A study from the University of Alabama at Birmingham has shown that frequent soft drink consumption by adolescents may contribute to aggressive behavior over time.
Published: September 4, 2020
Previous studies have shown associations between soft drink consumption and mental health problems in adolescents. The UAB study, led by Sylvie Mrug, Ph.D., professor and chair of the College of Arts and Sciences’ Department of Psychology, identified soft drink consumption as a likely predictor of aggressive behavior. It was published in the Journal of Adolescent Health.

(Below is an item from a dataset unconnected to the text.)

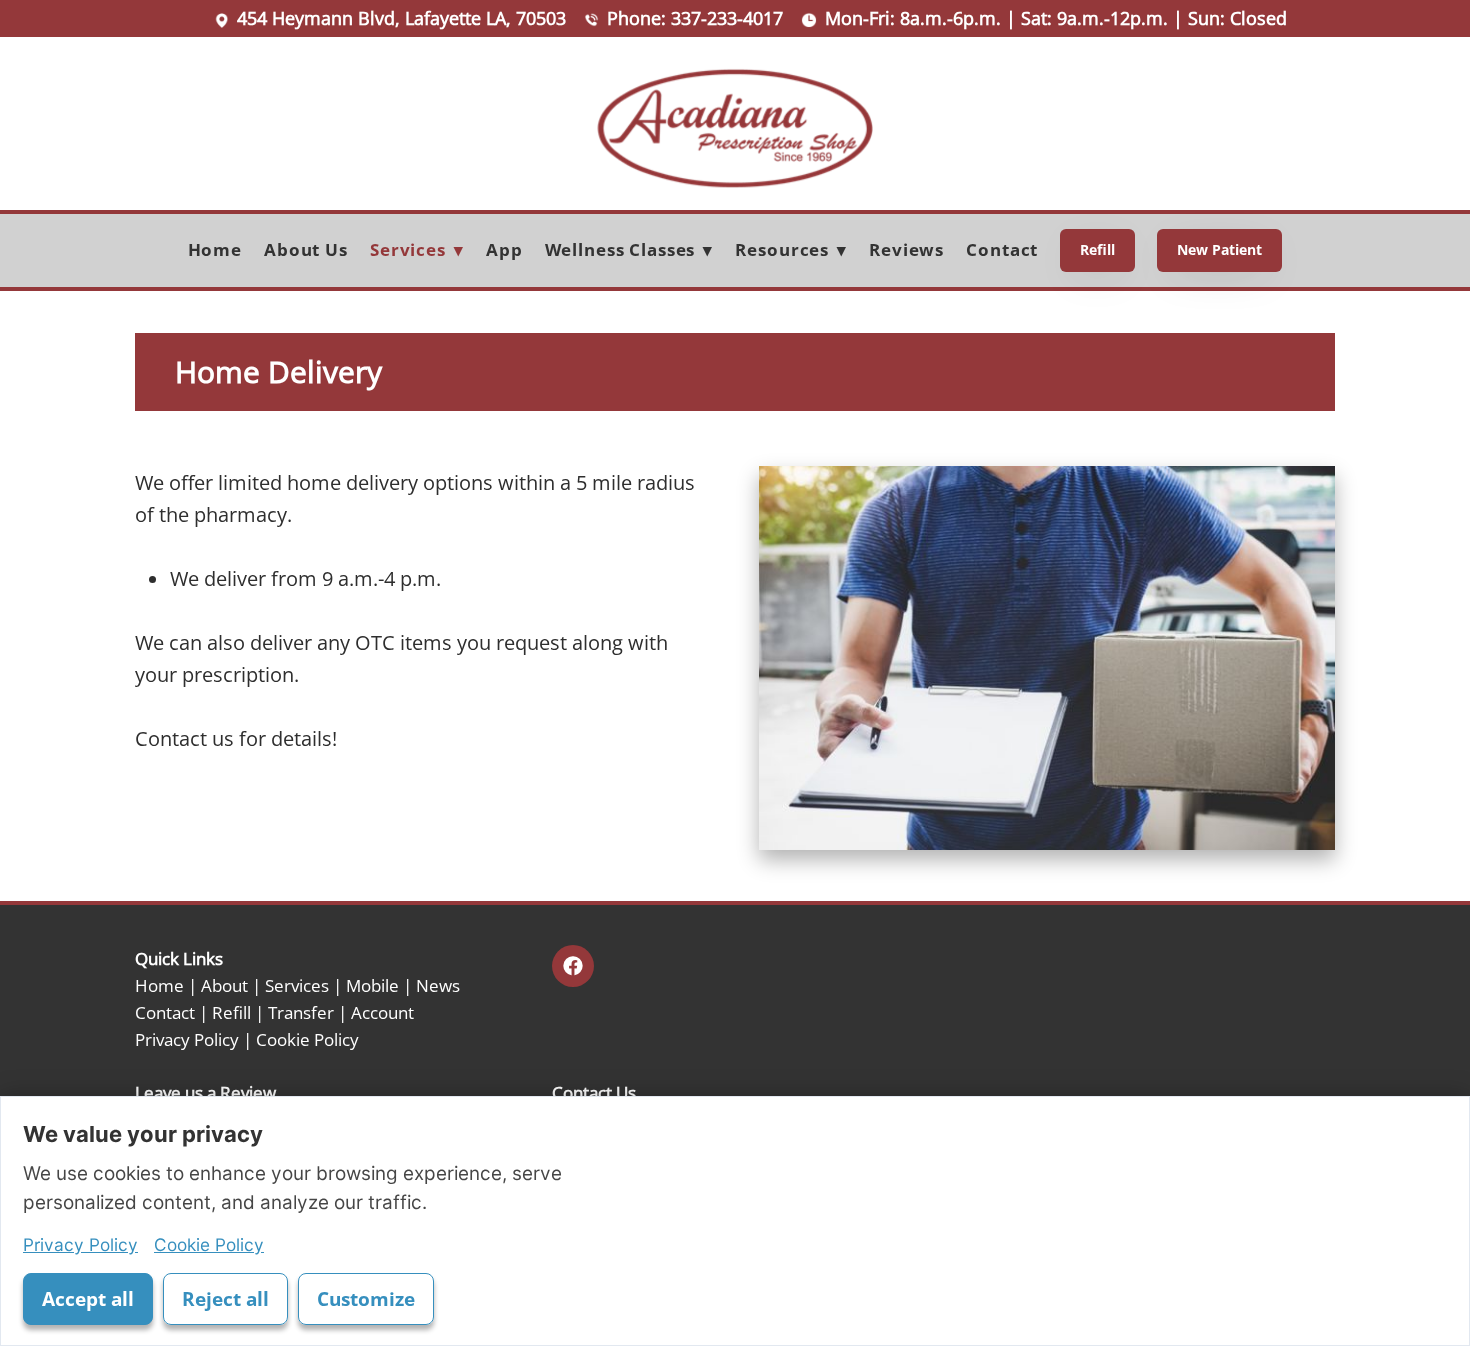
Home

“Despite public health policies designed to reduce children’s consumption of sugar-sweetened beverages, such as soda taxes and school soda bans, the consumption of sugar-sweetened beverages by youth in the United States remains a significant public health problem,” Mrug says.
Reciprocal relationships were analyzed showing soft drink consumption predicted an increase in aggressive behavior over time.
Soft drink consumption at ages 11 and 13 predicted more aggressive behavior at the next time point, the study showed. Aggressive behavior at age 13 also predicted more soft drink consumption at age 16. Soft drink consumption at age 13 predicted fewer depressive symptoms, but depressive symptoms did not predict soft drink consumption. Findings from this study suggest that reducing adolescents’ intake of soft drinks may reduce aggressive behavior, but not depressive symptoms.